**Activity**. Whenever a line below includes the string "editor", show it.

(Stored data)
# # # # # # #

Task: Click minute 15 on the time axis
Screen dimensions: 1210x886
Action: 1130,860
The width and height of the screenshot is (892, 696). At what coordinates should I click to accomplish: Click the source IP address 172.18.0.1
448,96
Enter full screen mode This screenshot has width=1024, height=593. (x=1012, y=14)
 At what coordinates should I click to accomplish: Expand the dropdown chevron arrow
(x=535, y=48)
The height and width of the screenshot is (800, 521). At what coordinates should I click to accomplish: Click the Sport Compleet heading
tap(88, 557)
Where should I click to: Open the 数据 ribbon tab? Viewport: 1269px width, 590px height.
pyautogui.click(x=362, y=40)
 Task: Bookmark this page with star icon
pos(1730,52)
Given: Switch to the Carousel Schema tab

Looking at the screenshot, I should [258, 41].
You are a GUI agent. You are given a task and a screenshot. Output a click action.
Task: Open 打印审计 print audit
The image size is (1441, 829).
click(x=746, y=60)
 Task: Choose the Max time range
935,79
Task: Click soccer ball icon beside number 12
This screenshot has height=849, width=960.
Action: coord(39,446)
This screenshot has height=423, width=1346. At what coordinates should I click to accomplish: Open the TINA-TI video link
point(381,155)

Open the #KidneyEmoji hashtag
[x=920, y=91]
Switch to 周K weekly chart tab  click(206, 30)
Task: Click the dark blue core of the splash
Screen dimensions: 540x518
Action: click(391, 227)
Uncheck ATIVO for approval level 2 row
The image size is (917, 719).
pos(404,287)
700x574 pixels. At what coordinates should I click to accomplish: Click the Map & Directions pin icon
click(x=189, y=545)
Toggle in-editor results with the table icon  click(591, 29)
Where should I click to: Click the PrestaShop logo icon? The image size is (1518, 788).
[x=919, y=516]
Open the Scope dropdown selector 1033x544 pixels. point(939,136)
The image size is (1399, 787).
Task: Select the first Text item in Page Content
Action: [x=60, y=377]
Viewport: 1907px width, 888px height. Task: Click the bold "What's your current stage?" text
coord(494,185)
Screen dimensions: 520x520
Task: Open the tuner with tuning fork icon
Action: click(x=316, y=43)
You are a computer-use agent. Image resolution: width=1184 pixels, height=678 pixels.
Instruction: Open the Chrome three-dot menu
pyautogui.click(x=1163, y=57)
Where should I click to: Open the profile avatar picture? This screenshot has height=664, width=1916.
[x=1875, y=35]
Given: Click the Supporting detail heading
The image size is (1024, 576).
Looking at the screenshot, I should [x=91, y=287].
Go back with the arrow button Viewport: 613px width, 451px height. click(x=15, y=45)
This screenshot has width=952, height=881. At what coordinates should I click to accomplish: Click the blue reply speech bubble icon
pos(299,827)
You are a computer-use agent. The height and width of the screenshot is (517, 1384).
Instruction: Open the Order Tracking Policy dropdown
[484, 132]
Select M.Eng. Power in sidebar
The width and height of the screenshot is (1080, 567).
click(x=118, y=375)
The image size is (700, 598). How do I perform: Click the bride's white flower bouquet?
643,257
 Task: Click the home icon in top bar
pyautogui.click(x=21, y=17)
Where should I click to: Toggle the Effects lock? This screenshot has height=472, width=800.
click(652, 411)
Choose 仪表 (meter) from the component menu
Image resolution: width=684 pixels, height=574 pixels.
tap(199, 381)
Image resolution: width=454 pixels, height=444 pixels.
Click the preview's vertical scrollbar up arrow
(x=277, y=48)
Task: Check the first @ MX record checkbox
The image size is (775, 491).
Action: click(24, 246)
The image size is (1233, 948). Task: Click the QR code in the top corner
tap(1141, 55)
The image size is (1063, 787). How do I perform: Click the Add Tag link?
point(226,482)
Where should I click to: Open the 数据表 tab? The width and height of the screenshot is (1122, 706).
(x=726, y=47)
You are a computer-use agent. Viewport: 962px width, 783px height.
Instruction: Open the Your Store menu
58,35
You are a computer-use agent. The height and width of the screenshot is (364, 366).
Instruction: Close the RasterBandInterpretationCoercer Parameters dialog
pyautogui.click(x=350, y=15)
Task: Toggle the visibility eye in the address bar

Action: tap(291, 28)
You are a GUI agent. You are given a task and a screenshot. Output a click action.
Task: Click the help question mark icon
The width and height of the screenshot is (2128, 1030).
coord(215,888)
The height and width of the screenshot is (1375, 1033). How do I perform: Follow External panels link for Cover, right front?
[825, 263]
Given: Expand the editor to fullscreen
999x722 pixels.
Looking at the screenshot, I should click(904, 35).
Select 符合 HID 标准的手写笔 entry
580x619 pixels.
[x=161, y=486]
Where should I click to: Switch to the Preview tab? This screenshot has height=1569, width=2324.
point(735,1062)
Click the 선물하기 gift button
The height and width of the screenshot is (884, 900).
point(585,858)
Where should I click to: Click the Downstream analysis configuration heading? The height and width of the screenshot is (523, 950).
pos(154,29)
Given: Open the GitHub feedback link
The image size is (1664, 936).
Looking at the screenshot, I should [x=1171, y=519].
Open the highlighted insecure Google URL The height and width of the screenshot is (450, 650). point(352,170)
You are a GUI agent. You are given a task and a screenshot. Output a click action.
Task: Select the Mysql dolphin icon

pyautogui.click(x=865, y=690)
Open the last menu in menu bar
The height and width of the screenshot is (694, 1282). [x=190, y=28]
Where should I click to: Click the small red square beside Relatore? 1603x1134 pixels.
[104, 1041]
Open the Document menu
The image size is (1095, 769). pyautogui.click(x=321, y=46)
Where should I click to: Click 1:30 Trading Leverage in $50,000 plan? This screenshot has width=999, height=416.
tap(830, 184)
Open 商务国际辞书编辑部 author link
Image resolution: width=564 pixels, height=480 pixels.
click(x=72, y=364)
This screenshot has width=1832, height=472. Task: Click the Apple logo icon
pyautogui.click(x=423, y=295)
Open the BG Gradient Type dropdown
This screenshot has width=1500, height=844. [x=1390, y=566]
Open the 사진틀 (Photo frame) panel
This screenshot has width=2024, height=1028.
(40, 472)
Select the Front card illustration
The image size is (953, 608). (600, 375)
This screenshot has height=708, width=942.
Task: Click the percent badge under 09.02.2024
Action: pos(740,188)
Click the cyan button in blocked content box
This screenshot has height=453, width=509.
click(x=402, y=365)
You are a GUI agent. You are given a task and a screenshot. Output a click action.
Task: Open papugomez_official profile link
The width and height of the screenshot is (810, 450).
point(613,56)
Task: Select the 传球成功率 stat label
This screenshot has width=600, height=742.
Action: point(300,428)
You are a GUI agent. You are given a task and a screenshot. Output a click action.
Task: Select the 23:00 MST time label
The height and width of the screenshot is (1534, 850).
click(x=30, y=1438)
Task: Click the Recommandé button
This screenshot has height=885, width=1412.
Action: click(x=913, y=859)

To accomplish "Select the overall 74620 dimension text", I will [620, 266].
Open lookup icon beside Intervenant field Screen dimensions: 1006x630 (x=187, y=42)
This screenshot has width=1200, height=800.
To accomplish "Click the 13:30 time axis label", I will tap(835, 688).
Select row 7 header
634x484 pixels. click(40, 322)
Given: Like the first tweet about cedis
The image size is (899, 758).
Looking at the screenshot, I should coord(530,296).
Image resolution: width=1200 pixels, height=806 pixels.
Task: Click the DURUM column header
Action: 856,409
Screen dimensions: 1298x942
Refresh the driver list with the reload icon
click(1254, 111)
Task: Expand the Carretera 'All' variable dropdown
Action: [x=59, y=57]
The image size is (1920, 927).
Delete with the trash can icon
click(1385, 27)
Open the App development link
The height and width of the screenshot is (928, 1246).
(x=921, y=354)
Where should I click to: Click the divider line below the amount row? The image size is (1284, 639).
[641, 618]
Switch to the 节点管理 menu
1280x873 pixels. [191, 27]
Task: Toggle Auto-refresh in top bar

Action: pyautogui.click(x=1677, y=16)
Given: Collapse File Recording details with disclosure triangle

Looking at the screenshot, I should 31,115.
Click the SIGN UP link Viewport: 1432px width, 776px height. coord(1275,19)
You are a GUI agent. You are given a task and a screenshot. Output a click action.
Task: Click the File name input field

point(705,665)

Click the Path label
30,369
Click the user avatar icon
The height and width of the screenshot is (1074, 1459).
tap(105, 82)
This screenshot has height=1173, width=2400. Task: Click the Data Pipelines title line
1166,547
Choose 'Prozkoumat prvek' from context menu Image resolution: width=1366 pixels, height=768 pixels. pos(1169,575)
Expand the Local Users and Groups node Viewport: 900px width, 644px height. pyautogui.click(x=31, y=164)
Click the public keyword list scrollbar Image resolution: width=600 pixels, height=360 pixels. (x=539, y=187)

# # # # # # #

**Exercise solution**.
Toggle in-editor results with the table icon  click(591, 29)
Given: Expand the editor to fullscreen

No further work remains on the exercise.